● **What the task asks**
Write the next part of the forum post about cutting contact with a difficult father, starting right after its last sentence.

--- Document extract ---

Has anyone gone no-contact or very limited contact with their parent and/or family member? How was this experience, what brought you to the last straw?
I currently have a difficult decision to make as my parent is truly driving me insane, this forum offers great advice from folks who have gone through similar situations with family members and so decided to post to get different perspectives.
I’ll explain, I’m currently 25 years old and my parent is 56 (father). When younger he demonstrated emotional neglect towards me and my mother. He has always been very cold towards me during my upbringing and although he did provide a roof over my head, my childhood was very much tainted with his personality quirks. Things like making my mother his basic slave, by doing everything and more for him like making sure everything was paid on time, not caring whether she wanted or needed any help, not talking to us and giving us the cold shoulder when he wanted something and we didn’t budge. Sometimes screaming at the top of his lungs when dinner wasn’t made by the time he was home (mother and I got home more or less same time as him). Just so many “little” inconsiderate things I could go on and on apart from the fact that he was miserable and almost assured to make us miserable too.

--- Input data ---

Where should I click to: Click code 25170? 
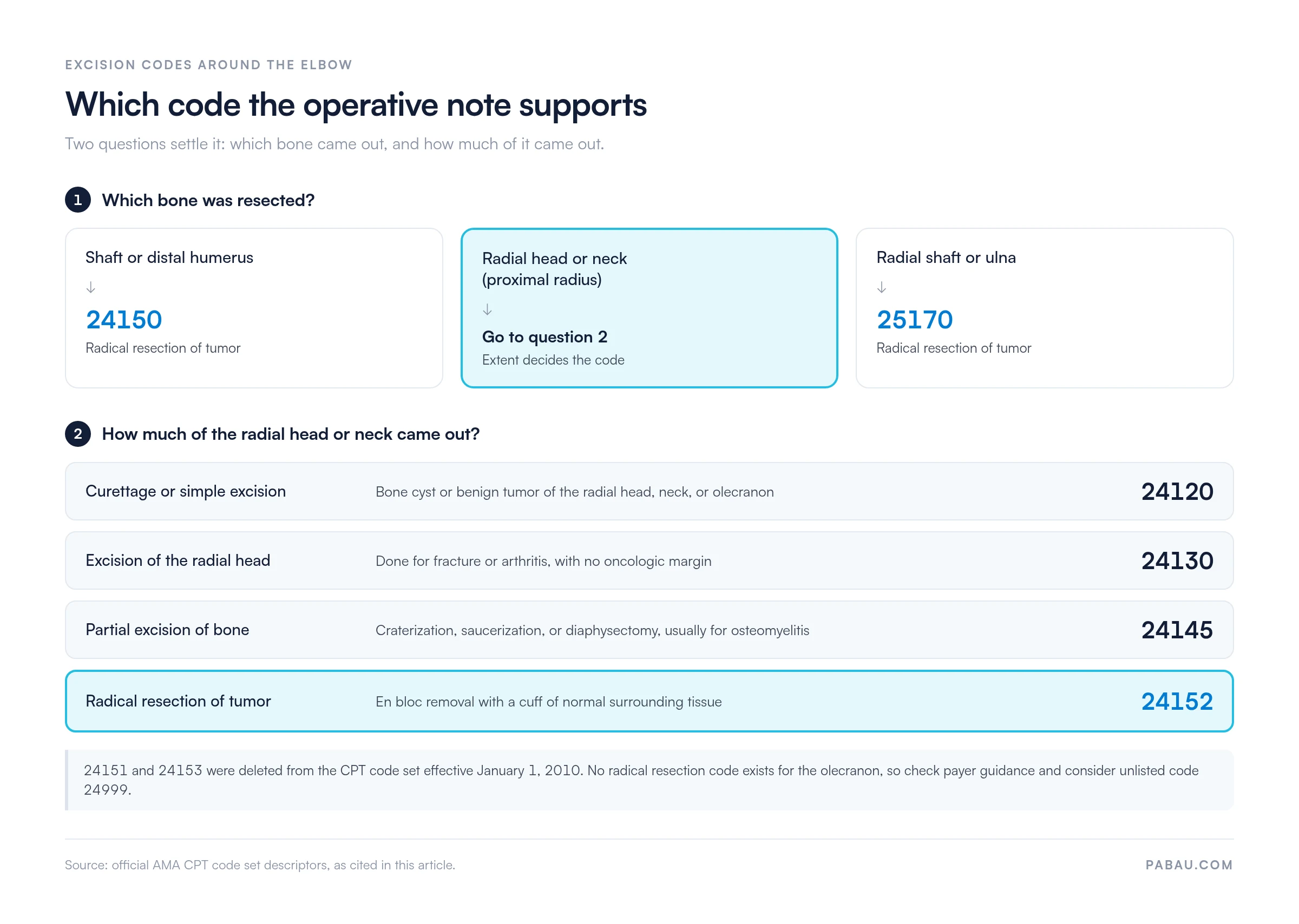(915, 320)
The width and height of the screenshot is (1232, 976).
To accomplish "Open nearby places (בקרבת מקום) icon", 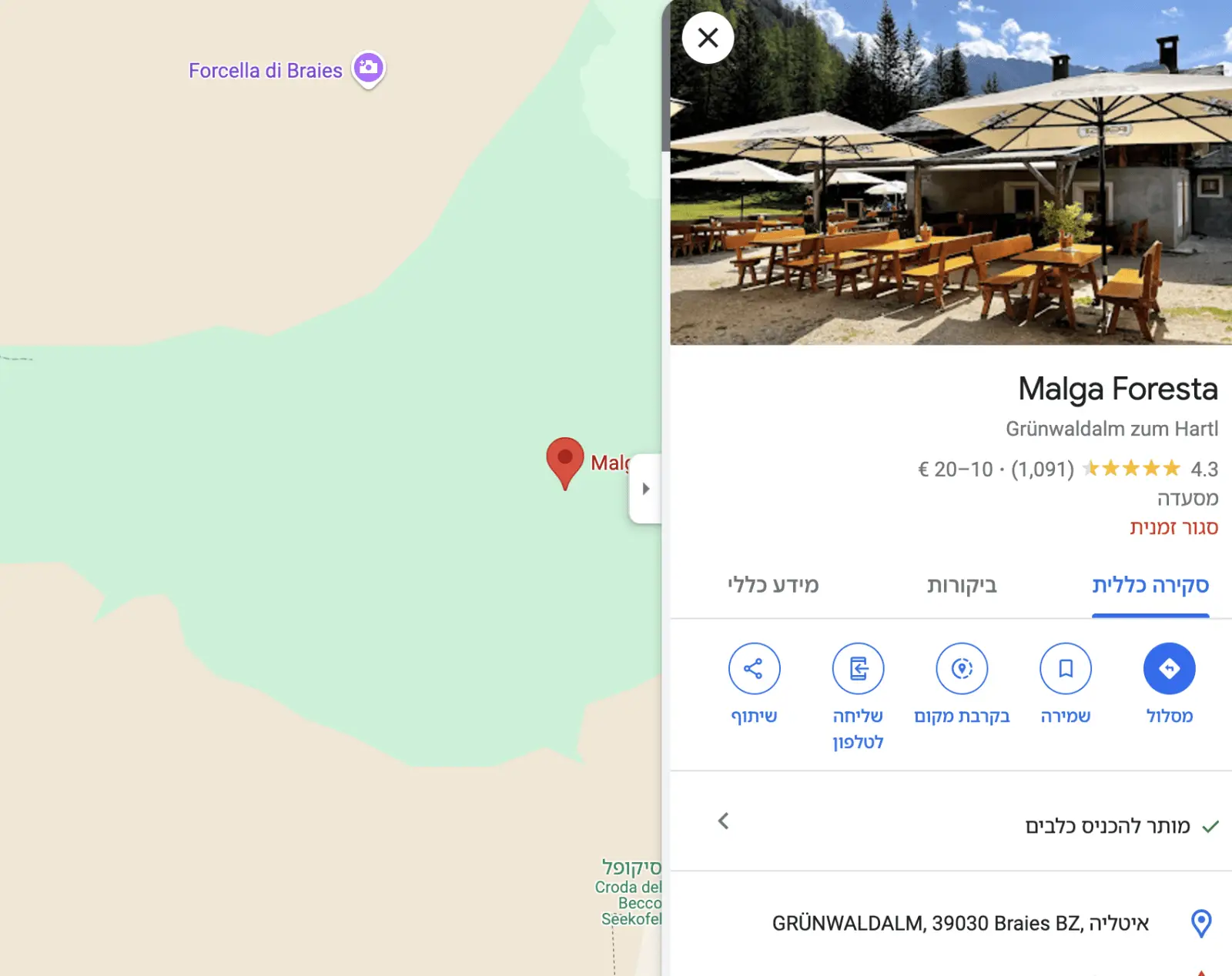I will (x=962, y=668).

---

● **Final answer**
After 20+ years my mother finally divorced him. This was considerably very hard on him as he was never used to doing anything on his own. I also suspect he might have some sort of personality disorder from what I read, however he was never diagnosed. Also, his father was diagnosed with schizophrenia (in fact most of that part of my family probably suffer from different mental health issues). After the divorce it was very hard his health declined (diabetes, blood pressure, no insurance), he lost his job, and he didn’t have much friends or family willing to help due to his own personality inconsistencies. Gladly his nephew was able to take him in in another state where they offered insurance. I decided not to take him in as my husband did not want him living with us and frankly neither do I, even though I still care very much. However, from far away I still helped him get by, calling for appointments, applying for jobs for him, insurance calls, helping him financially sometimes. Going back and forth with issues regarding his health, bills, and family drama. I'd like to add he doesn't speak English, which was the main reason i tried to help (obv enabling now that I look back).I wouldn't mind if he somehow got his things together and didn't have so many problems. However, this has now lasted 3 years going to 4. I now realize this was enabling him and just can’t handle the stress of basically “helping” someone live their life in a productive way.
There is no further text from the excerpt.